Наверное, отчасти из-за способности замечать незаметное для других, Мейроуз и стала тем, кем она была. Декоратором. Ей не приходилось ничего придумывать. Стоило лишь посмотреть в окно и увидеть мир, яркие природные краски лета и зимы, мягкие пастельные тона весны или огненно-рыжую гамму «сени, взять нужное и перенести это на бумагу. Мэй любила свою работу. Не фанатично, как актеры сцену, но любила. Она не понимала, почему люди не могут сами сделать то, что поручают ей. Это ведь так просто. Им недоступен секрет дизайна? Ерунда! Оглянитесь, господа! Оглянитесь! Посмотрите себе под ноги, на землю, удивительную мягкость травы и цветов, вверх – на серебристую голубизну неба или молочное золото новорожденной луны! Посмотрите же по сторонам! В мире все уже устроено, не нужно придумывать ничего нового, лишнего.
Мейроуз удивлялась тому, что люди не могут увидеть всего этого, до тех пор, пока не поняла: они не не могут, они просто не хотят. Из-за своей лени. Размякшие и обрюзгшие, утонувшие в креслах и бездонных диванах, жующие гамбургеры, запивая их «Лоун Стар», или пожирающие «поп-корн», уставясь в ти-ви. Вот то, что их интересует. ЭТО они готовы делать вечно, но подсознательно любому обывателю хочется того же, чего и ей – свободы. Она не могла дать им свободу, потому что ее просто нельзя дать. Свобода должна быть в душе, а люди, в основной массе, – рабы привычек большого города, комфорта и прочего, прочего, прочего… Но, что самое смешное, им нравится это. Однако Мэй давала им успокоение. Некую иллюзию, выражающуюся в подборе формы и цвета, которой подсознательно искал клиент. Она просто помогала облекать их в конкретные предметы. Дом, квартира, офис – все равно. Мэй брала кусочек природы и переносила ее в интерьер. И человек чувствовал себя свободно и хорошо. Мало кто из них понимал, почему им нравится серебристый каскад люстры в окружении синего бархата, покрывающего стены и потолок. На деле все просто – дождь. Дождь и безграничное небо. Заплывшие мозги сами делали свое дело. Важно было натолкнуть их на нужную ассоциацию. Просто, как мир.
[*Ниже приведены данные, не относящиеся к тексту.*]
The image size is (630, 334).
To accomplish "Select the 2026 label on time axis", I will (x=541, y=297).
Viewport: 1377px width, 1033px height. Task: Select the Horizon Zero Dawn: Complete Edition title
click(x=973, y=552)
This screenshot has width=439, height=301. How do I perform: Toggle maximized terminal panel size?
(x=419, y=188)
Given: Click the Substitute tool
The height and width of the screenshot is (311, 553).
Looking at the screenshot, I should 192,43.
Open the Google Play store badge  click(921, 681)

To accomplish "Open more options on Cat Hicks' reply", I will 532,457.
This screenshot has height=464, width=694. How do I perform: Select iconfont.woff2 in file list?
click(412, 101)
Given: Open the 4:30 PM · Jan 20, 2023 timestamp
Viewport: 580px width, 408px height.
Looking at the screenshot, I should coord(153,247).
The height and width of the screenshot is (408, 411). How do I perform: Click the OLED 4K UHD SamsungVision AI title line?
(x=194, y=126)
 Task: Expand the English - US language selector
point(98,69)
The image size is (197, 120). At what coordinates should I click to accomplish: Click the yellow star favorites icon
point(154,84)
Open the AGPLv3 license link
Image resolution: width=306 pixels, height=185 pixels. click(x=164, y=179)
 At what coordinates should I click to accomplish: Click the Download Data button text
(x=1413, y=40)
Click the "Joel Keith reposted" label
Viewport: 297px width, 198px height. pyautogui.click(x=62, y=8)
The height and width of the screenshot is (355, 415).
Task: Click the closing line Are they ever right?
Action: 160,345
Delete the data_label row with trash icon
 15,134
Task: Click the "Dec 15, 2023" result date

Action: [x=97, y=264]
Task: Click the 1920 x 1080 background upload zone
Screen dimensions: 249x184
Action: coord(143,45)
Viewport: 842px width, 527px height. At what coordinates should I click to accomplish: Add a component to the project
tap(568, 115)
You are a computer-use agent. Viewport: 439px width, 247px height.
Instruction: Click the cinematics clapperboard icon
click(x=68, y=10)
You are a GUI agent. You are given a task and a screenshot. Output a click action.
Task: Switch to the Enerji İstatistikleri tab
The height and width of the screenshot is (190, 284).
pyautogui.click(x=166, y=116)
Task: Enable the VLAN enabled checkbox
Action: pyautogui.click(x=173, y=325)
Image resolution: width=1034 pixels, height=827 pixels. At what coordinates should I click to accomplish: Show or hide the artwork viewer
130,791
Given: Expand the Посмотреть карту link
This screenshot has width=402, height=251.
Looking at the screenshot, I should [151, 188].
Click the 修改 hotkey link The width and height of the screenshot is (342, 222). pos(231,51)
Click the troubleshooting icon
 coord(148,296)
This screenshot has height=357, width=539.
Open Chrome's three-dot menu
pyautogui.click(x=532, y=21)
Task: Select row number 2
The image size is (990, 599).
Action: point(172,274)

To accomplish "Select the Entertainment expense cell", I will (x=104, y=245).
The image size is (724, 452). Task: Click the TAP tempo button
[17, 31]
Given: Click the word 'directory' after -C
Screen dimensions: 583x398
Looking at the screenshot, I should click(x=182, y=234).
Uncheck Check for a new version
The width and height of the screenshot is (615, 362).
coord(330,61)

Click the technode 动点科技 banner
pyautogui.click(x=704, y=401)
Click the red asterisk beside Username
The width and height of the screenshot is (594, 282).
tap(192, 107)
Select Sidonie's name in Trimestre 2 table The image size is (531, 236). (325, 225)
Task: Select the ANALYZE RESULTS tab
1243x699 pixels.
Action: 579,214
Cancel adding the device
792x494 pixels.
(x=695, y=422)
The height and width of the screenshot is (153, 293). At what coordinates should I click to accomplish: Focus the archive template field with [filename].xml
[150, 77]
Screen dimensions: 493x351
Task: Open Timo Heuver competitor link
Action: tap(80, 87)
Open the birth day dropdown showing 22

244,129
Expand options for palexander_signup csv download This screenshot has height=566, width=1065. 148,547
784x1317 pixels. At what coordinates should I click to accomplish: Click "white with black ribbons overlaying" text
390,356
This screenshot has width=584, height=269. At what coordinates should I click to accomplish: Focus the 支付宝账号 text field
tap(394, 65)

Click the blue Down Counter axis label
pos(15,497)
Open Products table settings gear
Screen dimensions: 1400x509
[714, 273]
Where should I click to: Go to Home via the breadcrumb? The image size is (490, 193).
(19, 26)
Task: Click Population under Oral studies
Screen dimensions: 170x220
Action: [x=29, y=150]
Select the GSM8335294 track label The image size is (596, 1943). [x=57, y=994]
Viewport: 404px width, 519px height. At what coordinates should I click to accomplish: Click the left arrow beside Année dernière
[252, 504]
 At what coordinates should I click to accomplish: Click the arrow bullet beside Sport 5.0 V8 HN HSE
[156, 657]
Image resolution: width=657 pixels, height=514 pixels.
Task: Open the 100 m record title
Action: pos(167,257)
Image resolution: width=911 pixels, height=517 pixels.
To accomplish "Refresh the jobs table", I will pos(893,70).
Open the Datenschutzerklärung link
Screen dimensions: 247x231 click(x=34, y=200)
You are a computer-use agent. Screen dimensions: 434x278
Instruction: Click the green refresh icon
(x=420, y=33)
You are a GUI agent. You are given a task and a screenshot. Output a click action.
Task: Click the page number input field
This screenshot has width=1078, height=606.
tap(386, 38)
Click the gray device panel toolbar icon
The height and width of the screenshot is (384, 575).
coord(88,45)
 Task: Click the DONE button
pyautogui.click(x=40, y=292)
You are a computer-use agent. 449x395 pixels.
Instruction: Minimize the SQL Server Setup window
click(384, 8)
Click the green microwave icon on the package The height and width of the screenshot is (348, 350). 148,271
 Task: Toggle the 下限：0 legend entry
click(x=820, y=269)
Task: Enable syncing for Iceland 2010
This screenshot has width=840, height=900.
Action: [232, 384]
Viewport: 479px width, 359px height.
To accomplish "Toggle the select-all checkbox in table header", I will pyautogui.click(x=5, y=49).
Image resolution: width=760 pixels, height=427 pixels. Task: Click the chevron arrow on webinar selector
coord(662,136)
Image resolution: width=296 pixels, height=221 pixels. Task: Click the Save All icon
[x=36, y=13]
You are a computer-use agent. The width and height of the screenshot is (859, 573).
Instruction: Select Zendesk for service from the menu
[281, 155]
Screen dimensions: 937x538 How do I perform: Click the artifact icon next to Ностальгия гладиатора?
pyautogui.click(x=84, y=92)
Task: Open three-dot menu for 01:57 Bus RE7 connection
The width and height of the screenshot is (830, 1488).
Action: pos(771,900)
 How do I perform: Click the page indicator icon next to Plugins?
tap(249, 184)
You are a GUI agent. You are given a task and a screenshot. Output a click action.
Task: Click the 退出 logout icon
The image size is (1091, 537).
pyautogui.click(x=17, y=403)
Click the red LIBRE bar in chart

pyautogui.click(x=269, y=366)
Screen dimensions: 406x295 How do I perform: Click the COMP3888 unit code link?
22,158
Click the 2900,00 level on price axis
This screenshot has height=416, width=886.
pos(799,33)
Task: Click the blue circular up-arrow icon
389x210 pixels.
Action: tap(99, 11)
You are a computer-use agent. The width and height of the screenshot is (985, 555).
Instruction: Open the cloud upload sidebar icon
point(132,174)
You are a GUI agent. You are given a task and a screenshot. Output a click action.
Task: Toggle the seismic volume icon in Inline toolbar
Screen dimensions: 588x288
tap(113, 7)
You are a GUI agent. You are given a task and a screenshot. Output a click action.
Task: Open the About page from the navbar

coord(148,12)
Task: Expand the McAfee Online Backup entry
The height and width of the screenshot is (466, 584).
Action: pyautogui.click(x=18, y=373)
И они охотно раскошеливались. Работа Мэй стоила очень дорого. Но они платили и рекомендовали, платили и рекомендовали… Нет, не то, чтобы Мейроуз ценила свой труд слишком дорого или не ценила вообще. Нет.
Конечно, это стоило денег, но не тех умопомрачительных сумм, которые клиенты так охотно вписывали в чековые книжки. Строго говоря, Мэй брала двадцать процентов за саму работу, а остальное – за лень. Если человеку лень на десять минут оторваться от экрана – пусть платит. Много.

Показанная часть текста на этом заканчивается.